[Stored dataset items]
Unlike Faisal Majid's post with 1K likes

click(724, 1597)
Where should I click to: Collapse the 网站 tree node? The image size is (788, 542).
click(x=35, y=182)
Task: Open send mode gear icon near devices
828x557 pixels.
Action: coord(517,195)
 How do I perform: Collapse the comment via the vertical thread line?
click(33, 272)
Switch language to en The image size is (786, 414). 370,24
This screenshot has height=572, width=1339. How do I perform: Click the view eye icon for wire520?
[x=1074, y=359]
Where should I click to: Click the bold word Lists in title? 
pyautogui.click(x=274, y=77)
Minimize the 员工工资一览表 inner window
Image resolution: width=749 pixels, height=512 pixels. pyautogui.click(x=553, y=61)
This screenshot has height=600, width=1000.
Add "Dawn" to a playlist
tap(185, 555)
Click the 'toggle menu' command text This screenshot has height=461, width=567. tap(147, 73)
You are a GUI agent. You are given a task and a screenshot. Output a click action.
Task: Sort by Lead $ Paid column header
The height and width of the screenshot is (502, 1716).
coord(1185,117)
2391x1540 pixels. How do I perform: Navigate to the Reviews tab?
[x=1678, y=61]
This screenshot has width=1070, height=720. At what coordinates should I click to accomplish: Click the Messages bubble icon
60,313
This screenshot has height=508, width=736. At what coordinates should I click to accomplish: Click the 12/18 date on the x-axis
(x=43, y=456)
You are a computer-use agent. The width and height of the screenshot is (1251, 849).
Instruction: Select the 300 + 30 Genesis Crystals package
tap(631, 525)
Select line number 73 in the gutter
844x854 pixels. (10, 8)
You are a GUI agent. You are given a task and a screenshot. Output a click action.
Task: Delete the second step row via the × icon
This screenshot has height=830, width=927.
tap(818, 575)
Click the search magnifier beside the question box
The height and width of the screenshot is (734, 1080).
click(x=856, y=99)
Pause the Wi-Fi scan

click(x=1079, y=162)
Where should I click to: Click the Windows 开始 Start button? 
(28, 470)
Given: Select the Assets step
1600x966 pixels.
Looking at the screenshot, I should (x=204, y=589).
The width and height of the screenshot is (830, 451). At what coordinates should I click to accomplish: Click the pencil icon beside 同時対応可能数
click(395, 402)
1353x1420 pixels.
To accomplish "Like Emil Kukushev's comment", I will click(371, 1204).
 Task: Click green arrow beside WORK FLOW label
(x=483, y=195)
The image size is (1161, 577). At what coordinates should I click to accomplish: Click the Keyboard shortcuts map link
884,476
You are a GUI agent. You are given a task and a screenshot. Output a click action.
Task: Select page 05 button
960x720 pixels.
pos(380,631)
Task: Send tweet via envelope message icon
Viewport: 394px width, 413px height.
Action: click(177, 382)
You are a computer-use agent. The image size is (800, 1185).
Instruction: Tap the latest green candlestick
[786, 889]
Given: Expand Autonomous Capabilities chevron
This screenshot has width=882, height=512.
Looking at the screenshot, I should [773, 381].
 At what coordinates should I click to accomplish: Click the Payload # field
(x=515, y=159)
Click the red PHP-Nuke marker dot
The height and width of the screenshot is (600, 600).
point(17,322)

* **Task prompt**:
Begin at the first line of the records above and quote every line verbatim through the one that contains "Switch language to".

* **Result**:
Unlike Faisal Majid's post with 1K likes

click(724, 1597)
Where should I click to: Collapse the 网站 tree node? The image size is (788, 542).
click(x=35, y=182)
Task: Open send mode gear icon near devices
828x557 pixels.
Action: coord(517,195)
 How do I perform: Collapse the comment via the vertical thread line?
click(33, 272)
Switch language to en The image size is (786, 414). 370,24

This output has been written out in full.